Arthur Herman, a Senior Fellow at the Hudson Institute wrote of an interesting idea over the weekend in The Wall Street Journal.  The title of his article explains the idea: There’s a Way to Stop a North Korean Missile Attack.

He wrote about a means of implementing a boost-phase missile defense system.  The advantages of intercepting a ballistic missile during its boost phase—the phase immediately after missile launch—are several

  • the missile’s first stage, its booster, is the hottest of them all, and so the easiest to detect
  • the missile is moving at its slowest speed, especially compared to the missile warhead’s reentry speed, which is enormous
  • the booster is very large, especially compared to the warheads and decoys that are the missile’s payload, and so again very easy to detect
  • the boost phase is the least cluttered detection environment—those warheads and decoys, and any associated electronic countermeasures, have not yet been deployed, so there’s less need to sort the defense system’s target out of the clutter
  • the boost phase occurs at the earliest stage of the missile’s flight (of course), and so there’s both far more reaction time and increased opportunity to reservice the missile or to go after deployed warheads in the event of a boost phase miss.
  • debris from a successful intercept would fall closer to the launch facility as opposed to a terminal phase intercept, which debris would fall closer to the missile’s intended target, and with potentially catastrophic result if the terminal intercept occurs late (and at commensurately lower altitude) in the phase

Herman then pointed out that we have the technology.

A BPI [boost phase intercept] would be launched not from a ground- or sea-based system like THAAD or Aegis, but from an unmanned aerial vehicle waiting at 55,000 feet and equipped with infrared sensors that will detect missile launches from 350 miles outside North Korean airspace. Even a submarine-based missile could be detected minutes after launch, something neither THAAD nor Aegis can do currently.

The aerial vehicle would be equipped with a conventional antimissile missile of 225 kilograms, more than enough firepower to bring down even a large intercontinental ballistic missile.


There are already American-built unmanned aerial vehicles capable of carrying up to four interceptor missiles of this size, while conventional aircraft have successfully done BPI tests using missiles of this type. Putting those vehicles on a rotating patrol off the North Korean coastline would mean continuous surveillance and detection.
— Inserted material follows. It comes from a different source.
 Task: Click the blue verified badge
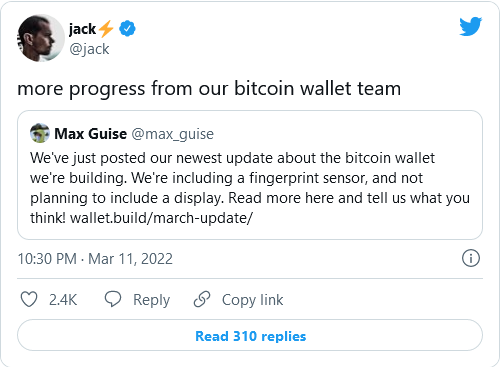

As implied above, Herman suggested deploying such a system to defend against a nuclear attack by northern Korea.  It occurs to me, though, that we should expand the deployment.  We should operate such a BPI system out of Alaska, Greenland, and eastern Europe, to defend against a Russian attack.  We should operate such a system out of Vietnam (a potential ally, and useful at least until we can recover the Philippines as a reliable ally) and enough additional locations in Japan to handle the People’s Republic of China, as well.  We should operate such a system out of southern Europe and Israel for the benefit of Iran.  And we should operate such a system along each of our coasts to handle someone’s submarine launches.